Jonathan Bernstein crisis communication, crisis communications, crisis management, Crisis Prevention, crisis public relations, Crisis Response, Erik Bernstein, Jonathan Bernstein, public relations, reputation management Leave a Comment

Lack of much-needed compassion leaves bank’s communications falling flat

Having a debit or credit card charge declined is both frustrating and embarrassing no matter who you are or what you’re buying, something we would expect a bank to be aware of.

That’s why, when we spotted the below email from Chase bank, we knew we had to share it as a particularly bad example of crisis communications:

Chase bank bad apology false decline

The natural reaction is to assume one of two things is at work here, and neither one leaves a good impression of Chase as an organization. The utter lack of compassion creates the appearance that Chase either:

1) Has company leadership so out of touch that it has no idea how having charges declined for no reason makes its customers feel, or…

2) Simply doesn’t care

While we have no way of knowing if either of these are actually true, it really doesn’t matter.
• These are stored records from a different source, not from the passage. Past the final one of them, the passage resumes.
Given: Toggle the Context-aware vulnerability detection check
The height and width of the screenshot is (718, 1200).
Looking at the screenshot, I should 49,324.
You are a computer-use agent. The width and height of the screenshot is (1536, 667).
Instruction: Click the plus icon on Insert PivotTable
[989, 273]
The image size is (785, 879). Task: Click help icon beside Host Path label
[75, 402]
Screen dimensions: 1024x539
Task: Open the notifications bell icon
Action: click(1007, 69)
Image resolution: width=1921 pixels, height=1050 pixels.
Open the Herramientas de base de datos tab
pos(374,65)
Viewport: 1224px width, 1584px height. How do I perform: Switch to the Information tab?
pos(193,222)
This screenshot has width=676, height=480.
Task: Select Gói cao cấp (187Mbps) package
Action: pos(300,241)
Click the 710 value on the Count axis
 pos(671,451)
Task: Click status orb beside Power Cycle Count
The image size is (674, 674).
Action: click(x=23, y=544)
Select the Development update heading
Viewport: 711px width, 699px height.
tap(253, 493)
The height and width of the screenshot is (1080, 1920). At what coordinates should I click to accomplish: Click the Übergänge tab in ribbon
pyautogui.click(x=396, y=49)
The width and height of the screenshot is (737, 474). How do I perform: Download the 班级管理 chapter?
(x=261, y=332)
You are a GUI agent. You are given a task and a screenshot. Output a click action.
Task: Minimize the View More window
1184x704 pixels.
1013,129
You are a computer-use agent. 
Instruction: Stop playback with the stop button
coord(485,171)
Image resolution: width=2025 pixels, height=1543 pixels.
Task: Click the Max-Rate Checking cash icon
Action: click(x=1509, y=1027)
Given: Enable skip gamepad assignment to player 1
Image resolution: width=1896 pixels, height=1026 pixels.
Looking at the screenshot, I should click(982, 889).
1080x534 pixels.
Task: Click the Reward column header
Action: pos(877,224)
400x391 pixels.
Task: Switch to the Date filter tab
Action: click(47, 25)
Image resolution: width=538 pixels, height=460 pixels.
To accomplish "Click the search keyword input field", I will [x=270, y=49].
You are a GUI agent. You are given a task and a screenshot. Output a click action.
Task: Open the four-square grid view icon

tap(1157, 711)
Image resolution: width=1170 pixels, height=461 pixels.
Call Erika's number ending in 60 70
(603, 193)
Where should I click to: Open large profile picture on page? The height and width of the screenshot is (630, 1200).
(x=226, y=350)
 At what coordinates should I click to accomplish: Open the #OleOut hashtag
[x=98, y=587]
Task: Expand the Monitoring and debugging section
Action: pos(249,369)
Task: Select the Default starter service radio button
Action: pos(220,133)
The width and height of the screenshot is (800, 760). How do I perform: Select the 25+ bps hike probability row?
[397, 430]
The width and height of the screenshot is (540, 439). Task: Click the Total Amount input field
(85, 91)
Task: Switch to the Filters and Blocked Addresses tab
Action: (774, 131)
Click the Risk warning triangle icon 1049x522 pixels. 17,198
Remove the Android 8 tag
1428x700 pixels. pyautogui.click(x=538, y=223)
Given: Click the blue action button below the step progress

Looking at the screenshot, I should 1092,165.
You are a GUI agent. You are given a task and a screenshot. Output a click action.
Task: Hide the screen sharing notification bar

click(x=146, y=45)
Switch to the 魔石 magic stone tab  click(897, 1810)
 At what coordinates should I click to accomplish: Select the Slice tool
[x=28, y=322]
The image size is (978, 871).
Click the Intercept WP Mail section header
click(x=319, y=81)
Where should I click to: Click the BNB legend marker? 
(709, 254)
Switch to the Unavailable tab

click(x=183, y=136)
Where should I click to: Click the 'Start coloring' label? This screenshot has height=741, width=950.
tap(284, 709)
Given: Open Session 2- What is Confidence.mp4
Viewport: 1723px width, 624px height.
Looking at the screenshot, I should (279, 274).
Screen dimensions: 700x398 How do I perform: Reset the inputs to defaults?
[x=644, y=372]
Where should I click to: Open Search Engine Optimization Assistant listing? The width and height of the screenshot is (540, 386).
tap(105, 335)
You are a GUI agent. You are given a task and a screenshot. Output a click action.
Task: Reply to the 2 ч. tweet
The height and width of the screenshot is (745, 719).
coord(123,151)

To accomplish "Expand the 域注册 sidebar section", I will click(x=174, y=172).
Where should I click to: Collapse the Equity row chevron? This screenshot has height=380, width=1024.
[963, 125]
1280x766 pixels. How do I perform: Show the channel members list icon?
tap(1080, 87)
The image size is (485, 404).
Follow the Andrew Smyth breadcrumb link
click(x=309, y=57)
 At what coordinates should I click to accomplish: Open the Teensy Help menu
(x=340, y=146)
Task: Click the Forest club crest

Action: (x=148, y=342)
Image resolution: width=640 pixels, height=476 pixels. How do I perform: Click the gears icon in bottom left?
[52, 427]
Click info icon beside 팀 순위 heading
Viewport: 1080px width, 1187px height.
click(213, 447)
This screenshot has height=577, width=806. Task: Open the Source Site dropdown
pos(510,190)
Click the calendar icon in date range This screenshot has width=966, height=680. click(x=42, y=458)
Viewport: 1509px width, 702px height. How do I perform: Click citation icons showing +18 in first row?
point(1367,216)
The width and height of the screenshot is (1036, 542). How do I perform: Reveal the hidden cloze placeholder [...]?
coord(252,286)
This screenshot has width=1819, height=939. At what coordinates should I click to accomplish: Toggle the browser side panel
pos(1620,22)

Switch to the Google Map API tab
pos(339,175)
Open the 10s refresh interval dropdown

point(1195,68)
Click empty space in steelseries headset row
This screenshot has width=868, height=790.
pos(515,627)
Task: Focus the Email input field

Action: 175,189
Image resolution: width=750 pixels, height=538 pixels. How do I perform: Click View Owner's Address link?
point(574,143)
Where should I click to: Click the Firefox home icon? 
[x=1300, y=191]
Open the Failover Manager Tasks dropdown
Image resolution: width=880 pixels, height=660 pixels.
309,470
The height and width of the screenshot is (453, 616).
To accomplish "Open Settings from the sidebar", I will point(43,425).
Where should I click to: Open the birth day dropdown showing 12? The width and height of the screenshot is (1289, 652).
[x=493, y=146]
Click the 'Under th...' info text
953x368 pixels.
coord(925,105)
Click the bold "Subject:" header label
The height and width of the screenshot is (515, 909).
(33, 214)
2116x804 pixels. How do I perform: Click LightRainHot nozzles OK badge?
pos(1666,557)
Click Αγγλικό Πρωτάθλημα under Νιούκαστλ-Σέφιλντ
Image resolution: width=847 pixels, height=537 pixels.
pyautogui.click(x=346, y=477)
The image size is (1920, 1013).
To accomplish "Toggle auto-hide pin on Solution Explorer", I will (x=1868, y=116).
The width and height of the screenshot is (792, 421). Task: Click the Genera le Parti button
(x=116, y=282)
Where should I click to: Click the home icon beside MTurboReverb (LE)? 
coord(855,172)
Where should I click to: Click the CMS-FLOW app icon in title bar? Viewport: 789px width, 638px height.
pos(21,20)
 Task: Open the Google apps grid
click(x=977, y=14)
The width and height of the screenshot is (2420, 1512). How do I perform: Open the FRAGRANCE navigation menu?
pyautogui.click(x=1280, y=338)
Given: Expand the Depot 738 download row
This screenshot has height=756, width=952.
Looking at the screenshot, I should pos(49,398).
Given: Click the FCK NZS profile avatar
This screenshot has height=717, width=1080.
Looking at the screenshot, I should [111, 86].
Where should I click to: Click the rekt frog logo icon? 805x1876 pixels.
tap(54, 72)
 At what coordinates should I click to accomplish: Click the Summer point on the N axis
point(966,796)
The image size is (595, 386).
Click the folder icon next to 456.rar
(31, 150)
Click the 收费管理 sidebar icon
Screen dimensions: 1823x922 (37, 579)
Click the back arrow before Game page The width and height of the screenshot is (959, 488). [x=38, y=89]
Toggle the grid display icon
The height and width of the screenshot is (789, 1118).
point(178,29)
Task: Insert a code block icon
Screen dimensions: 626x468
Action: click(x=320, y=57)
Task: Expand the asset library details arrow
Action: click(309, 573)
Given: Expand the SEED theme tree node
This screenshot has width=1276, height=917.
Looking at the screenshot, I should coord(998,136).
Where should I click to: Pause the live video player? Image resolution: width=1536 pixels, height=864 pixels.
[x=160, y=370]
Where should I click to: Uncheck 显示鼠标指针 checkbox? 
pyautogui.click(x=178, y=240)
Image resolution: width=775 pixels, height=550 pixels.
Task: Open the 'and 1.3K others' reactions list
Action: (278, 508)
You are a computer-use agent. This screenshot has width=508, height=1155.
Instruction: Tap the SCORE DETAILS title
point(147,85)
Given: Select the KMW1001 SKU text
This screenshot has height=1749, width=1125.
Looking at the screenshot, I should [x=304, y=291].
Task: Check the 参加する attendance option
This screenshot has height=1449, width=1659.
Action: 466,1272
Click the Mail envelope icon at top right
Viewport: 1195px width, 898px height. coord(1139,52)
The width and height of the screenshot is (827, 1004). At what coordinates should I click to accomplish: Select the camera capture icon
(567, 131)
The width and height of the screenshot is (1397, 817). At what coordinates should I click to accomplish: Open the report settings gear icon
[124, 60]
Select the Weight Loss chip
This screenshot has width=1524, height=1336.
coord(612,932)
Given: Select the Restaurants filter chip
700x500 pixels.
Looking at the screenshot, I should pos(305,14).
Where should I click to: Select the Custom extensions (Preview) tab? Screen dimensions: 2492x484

What matters is that customers who received this email will be thinking along the same lines, and that means many little dings on Chase’s reputaiton, dings nobody in the financial sector can afford right now.

We repeat this often in our blogs because it’s incredibly important, and overlooked 90% of the time when it comes to crisis communications – you absolutely MUST show the Three C’s, Confidence, Competence, and Compassion, or you risk not only failing to get the message across, but also incurring further damage.